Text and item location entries
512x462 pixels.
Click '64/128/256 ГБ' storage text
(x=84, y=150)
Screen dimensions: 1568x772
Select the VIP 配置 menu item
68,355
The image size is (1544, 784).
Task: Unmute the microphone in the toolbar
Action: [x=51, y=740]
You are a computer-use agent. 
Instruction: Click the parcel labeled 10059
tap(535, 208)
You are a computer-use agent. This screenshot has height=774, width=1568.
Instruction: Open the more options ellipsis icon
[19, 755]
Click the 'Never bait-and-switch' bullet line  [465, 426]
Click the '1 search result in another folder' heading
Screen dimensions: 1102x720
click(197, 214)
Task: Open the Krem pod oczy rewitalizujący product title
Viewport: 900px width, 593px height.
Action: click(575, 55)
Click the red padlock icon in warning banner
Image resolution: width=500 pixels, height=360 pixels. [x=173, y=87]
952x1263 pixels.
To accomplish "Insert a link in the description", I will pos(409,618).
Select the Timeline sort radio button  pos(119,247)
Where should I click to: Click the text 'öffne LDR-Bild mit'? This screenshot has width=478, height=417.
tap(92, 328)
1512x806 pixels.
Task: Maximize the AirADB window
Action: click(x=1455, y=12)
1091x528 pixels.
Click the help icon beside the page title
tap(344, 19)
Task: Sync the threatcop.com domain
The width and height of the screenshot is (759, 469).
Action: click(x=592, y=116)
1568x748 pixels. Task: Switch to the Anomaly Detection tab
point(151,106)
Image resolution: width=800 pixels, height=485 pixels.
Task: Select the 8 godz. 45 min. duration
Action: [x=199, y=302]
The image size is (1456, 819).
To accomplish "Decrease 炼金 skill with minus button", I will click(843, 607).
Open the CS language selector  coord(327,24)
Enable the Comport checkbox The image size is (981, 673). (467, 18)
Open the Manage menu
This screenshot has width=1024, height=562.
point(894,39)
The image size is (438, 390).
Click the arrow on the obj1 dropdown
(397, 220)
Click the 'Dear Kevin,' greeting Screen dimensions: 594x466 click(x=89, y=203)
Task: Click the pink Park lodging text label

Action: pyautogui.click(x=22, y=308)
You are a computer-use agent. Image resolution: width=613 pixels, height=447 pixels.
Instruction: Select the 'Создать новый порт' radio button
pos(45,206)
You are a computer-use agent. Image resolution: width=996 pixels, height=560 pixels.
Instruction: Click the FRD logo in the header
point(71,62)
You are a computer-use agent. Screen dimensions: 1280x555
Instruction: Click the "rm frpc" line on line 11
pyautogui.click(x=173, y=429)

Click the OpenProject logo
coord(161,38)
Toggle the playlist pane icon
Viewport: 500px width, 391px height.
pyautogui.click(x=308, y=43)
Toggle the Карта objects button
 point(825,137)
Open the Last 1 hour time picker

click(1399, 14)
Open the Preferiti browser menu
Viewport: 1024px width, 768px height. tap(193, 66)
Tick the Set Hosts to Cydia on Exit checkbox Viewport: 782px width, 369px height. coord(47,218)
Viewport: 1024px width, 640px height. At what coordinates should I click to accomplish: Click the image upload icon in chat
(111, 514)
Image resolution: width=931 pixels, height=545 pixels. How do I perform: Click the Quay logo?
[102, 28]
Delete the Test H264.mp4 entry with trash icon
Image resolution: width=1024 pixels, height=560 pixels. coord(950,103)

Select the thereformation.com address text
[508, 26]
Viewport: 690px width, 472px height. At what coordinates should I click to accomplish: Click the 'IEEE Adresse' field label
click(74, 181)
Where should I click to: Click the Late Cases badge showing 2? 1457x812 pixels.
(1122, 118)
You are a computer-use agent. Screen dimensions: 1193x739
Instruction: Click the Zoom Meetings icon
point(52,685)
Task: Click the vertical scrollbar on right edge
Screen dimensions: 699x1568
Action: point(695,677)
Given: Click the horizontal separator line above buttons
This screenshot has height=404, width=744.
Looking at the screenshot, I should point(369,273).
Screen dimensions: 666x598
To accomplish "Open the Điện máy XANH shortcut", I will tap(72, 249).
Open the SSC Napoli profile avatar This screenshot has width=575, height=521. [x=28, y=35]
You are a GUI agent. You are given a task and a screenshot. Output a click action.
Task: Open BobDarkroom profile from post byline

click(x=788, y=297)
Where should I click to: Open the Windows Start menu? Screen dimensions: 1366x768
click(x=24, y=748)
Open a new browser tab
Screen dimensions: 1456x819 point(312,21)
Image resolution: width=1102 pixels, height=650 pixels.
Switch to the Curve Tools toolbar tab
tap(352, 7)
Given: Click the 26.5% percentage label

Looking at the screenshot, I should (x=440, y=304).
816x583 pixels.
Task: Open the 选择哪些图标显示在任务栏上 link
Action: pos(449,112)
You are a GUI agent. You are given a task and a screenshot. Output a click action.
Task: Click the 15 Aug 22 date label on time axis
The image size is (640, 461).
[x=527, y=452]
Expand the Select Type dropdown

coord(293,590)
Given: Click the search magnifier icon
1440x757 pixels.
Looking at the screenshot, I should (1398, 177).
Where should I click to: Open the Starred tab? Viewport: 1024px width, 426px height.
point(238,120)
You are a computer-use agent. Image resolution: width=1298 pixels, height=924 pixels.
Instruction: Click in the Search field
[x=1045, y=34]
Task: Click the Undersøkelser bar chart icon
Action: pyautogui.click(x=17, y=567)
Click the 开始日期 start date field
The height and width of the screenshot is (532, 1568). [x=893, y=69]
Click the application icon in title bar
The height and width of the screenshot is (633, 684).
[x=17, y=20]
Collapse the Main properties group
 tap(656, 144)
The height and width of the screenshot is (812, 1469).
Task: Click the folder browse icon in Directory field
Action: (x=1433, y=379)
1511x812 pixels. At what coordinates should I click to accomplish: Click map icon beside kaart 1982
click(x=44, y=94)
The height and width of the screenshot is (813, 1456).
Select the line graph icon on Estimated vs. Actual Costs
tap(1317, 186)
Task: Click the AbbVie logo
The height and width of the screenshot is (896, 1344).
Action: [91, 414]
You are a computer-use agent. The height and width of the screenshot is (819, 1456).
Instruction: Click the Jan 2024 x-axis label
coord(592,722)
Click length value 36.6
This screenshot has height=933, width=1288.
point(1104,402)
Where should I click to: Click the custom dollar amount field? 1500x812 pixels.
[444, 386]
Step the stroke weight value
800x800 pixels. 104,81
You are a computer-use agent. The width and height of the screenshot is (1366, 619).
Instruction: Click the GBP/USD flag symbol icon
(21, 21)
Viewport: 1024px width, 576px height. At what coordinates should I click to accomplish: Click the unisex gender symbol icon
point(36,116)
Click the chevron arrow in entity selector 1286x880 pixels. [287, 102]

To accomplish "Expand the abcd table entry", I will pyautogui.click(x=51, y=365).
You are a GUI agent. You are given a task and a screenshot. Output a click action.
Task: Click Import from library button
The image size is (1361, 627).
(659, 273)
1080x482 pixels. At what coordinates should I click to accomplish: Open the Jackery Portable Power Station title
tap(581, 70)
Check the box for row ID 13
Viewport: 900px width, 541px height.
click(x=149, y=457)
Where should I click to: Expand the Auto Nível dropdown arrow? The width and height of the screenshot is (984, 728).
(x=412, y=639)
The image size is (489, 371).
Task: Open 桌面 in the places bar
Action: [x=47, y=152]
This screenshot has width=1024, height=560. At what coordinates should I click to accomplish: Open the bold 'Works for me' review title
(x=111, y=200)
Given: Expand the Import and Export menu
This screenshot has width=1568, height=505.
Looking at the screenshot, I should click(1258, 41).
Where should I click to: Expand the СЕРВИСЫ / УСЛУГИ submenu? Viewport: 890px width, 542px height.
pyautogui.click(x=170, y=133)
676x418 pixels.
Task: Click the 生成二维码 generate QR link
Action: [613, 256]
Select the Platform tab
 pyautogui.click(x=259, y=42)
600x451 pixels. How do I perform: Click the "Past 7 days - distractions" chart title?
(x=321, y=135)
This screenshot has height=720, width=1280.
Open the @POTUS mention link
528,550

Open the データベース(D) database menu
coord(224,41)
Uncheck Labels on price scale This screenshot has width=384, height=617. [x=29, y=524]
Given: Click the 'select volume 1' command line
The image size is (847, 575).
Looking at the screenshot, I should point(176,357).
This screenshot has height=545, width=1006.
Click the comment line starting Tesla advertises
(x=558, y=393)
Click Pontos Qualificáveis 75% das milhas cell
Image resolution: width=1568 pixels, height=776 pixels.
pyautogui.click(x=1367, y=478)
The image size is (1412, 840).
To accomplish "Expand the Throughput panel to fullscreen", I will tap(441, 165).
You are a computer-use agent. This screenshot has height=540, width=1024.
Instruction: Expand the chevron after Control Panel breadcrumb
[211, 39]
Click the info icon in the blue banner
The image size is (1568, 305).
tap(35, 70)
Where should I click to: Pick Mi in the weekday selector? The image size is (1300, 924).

Task prompt
Update everything from "Select the Timeline" down to "tap(344, 19)" by changing "page title" to "page heading", and leave the rest of those lines as they are.

Task result
Select the Timeline sort radio button  pos(119,247)
Where should I click to: Click the text 'öffne LDR-Bild mit'? This screenshot has width=478, height=417.
tap(92, 328)
1512x806 pixels.
Task: Maximize the AirADB window
Action: click(x=1455, y=12)
1091x528 pixels.
Click the help icon beside the page heading
tap(344, 19)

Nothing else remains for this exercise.